The fact that the 2013 tour schedule is spreading itself through our community may be one of the better demonstrations of the potential for Social Toaster to benefit Celtic Thunder, actually, so long as Celtic Thunder is prepared for us Thunderheads. Back in June and July of last year, when Ryan was still in the hospital and Colm had been brought in all of a sudden to fill in for Ryan in his absence in Atlantic City, the Thunderheads online were united around supporting Ryan and his friends and family. While overall being extremely respectful of Ryan's privacy and the feelings of the Celtic Thunder musicians and management, the Thunderheads also were very decidedly not willing to be left out. Had Sharon Browne not responded publicly to all the fans when she did, I am sure noting any of us could have done would have stopped the nasty rumors and anti-Celtic Thunder sentiments that would have started finding their way online. I'd imagine that this sort of fan community might seem a bit more like a trained lion, powerful if treated well, but also potentially very dangerous, and I really hope going forward that Celtic Thunder remains as dedicated as always, if not more so, to their devoted Thunderheads.
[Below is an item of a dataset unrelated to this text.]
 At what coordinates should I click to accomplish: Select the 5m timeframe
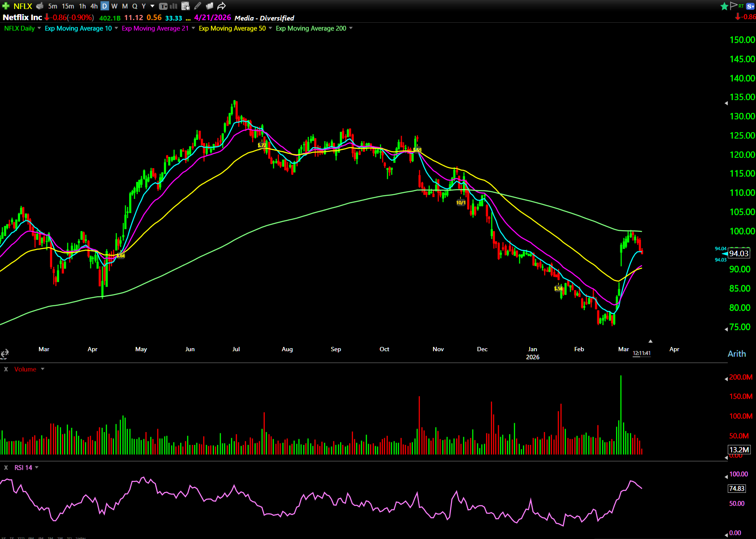tap(53, 6)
[I should add here that first of all, this is my own personal perspective, though I have tried to gain as broad a perspective as I could through communications with other Thunderheads. Second, while this is my own personal perspective, and my own blog, the other active Thunderheads do read these posts, and I hope will add their own perspectives in the comments, especially if their own perspective is not well represented by what I have written here. We are all aware that this program through Social Toaster is new and that we are guinea pigs helping to road test the system, so for all our gripes, I suspect most of us are more focused on the growing community we are involved in, rather than on the seemingly lagging point totals and occasional confusion about what all earns points in the first place.]